[Stored records]
<<<<

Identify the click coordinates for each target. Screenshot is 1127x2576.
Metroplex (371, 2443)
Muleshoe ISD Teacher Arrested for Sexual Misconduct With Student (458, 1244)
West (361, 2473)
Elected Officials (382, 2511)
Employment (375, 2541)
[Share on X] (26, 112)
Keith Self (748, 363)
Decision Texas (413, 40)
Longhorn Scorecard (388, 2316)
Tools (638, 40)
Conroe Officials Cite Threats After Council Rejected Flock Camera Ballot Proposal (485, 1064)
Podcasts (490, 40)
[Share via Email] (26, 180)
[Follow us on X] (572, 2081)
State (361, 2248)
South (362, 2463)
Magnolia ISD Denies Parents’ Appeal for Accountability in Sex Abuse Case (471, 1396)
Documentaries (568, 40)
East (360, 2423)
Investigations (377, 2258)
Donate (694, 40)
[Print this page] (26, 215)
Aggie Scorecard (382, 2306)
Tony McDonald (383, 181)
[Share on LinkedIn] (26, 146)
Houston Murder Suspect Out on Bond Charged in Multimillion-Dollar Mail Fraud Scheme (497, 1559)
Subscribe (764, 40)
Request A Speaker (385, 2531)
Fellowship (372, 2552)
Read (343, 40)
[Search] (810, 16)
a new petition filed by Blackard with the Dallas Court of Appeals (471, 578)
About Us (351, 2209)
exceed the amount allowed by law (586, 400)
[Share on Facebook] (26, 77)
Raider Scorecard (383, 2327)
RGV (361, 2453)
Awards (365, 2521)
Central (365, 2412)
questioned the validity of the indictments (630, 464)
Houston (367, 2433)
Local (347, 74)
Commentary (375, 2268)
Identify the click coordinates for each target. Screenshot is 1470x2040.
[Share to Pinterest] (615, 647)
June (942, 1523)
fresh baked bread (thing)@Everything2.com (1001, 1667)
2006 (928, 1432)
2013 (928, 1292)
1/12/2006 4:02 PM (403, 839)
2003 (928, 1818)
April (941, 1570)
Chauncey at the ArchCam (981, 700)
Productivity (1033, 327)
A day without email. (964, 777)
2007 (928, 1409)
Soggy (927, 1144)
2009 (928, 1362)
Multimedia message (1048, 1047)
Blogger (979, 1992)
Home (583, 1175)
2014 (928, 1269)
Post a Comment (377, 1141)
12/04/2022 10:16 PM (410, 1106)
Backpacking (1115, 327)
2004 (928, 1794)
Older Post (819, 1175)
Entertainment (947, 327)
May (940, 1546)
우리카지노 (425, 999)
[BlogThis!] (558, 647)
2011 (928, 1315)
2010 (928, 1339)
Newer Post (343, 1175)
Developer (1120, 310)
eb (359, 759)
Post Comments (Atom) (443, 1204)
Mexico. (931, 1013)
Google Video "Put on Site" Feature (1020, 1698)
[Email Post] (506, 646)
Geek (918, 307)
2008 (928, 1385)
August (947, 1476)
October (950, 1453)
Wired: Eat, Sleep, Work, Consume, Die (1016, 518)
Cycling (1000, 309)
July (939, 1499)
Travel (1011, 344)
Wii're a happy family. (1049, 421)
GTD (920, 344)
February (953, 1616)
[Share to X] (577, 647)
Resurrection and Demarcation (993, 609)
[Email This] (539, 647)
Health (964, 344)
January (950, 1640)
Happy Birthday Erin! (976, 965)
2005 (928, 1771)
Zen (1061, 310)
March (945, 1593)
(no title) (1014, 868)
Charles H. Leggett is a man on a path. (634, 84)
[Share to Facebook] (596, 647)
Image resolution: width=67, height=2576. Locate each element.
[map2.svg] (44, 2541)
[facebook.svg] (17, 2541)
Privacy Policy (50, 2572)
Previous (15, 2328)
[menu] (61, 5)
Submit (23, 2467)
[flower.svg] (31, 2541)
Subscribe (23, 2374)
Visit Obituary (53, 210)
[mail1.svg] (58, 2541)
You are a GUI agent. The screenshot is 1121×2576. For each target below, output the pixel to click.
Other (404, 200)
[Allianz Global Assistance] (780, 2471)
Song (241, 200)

>>>>

* PROBLEM REQUIREMENTS *
Write the entries above out again, verbatim.

* ANSWER FOR THE TASK *
Identify the click coordinates for each target. Screenshot is 1127x2576.
Metroplex (371, 2443)
Muleshoe ISD Teacher Arrested for Sexual Misconduct With Student (458, 1244)
West (361, 2473)
Elected Officials (382, 2511)
Employment (375, 2541)
[Share on X] (26, 112)
Keith Self (748, 363)
Decision Texas (413, 40)
Longhorn Scorecard (388, 2316)
Tools (638, 40)
Conroe Officials Cite Threats After Council Rejected Flock Camera Ballot Proposal (485, 1064)
Podcasts (490, 40)
[Share via Email] (26, 180)
[Follow us on X] (572, 2081)
State (361, 2248)
South (362, 2463)
Magnolia ISD Denies Parents’ Appeal for Accountability in Sex Abuse Case (471, 1396)
Documentaries (568, 40)
East (360, 2423)
Investigations (377, 2258)
Donate (694, 40)
[Print this page] (26, 215)
Aggie Scorecard (382, 2306)
Tony McDonald (383, 181)
[Share on LinkedIn] (26, 146)
Houston Murder Suspect Out on Bond Charged in Multimillion-Dollar Mail Fraud Scheme (497, 1559)
Subscribe (764, 40)
Request A Speaker (385, 2531)
Fellowship (372, 2552)
Read (343, 40)
[Search] (810, 16)
a new petition filed by Blackard with the Dallas Court of Appeals (471, 578)
About Us (351, 2209)
exceed the amount allowed by law (586, 400)
[Share on Facebook] (26, 77)
Raider Scorecard (383, 2327)
RGV (361, 2453)
Awards (365, 2521)
Central (365, 2412)
questioned the validity of the indictments (630, 464)
Houston (367, 2433)
Local (347, 74)
Commentary (375, 2268)
Identify the click coordinates for each target. Screenshot is 1470x2040.
[Share to Pinterest] (615, 647)
June (942, 1523)
fresh baked bread (thing)@Everything2.com (1001, 1667)
2006 (928, 1432)
2013 (928, 1292)
1/12/2006 4:02 PM (403, 839)
2003 (928, 1818)
April (941, 1570)
Chauncey at the ArchCam (981, 700)
Productivity (1033, 327)
A day without email. (964, 777)
2007 (928, 1409)
Soggy (927, 1144)
2009 (928, 1362)
Multimedia message (1048, 1047)
Blogger (979, 1992)
Home (583, 1175)
2014 (928, 1269)
Post a Comment (377, 1141)
12/04/2022 10:16 PM (410, 1106)
Backpacking (1115, 327)
2004 (928, 1794)
Older Post (819, 1175)
Entertainment (947, 327)
May (940, 1546)
우리카지노 (425, 999)
[BlogThis!] (558, 647)
2011 (928, 1315)
2010 (928, 1339)
Newer Post (343, 1175)
Developer (1120, 310)
eb (359, 759)
Post Comments (Atom) (443, 1204)
Mexico. (931, 1013)
Google Video "Put on Site" Feature (1020, 1698)
[Email Post] (506, 646)
Geek (918, 307)
2008 (928, 1385)
August (947, 1476)
October (950, 1453)
Wired: Eat, Sleep, Work, Consume, Die (1016, 518)
Cycling (1000, 309)
July (939, 1499)
Travel (1011, 344)
Wii're a happy family. (1049, 421)
GTD (920, 344)
February (953, 1616)
[Share to X] (577, 647)
Resurrection and Demarcation (993, 609)
[Email This] (539, 647)
Health (964, 344)
January (950, 1640)
Happy Birthday Erin! (976, 965)
2005 (928, 1771)
Zen (1061, 310)
March (945, 1593)
(no title) (1014, 868)
Charles H. Leggett is a man on a path. (634, 84)
[Share to Facebook] (596, 647)
Image resolution: width=67, height=2576. Locate each element.
[map2.svg] (44, 2541)
[facebook.svg] (17, 2541)
Privacy Policy (50, 2572)
Previous (15, 2328)
[menu] (61, 5)
Submit (23, 2467)
[flower.svg] (31, 2541)
Subscribe (23, 2374)
Visit Obituary (53, 210)
[mail1.svg] (58, 2541)
You are a GUI agent. The screenshot is 1121×2576. For each target below, output the pixel to click.
Other (404, 200)
[Allianz Global Assistance] (780, 2471)
Song (241, 200)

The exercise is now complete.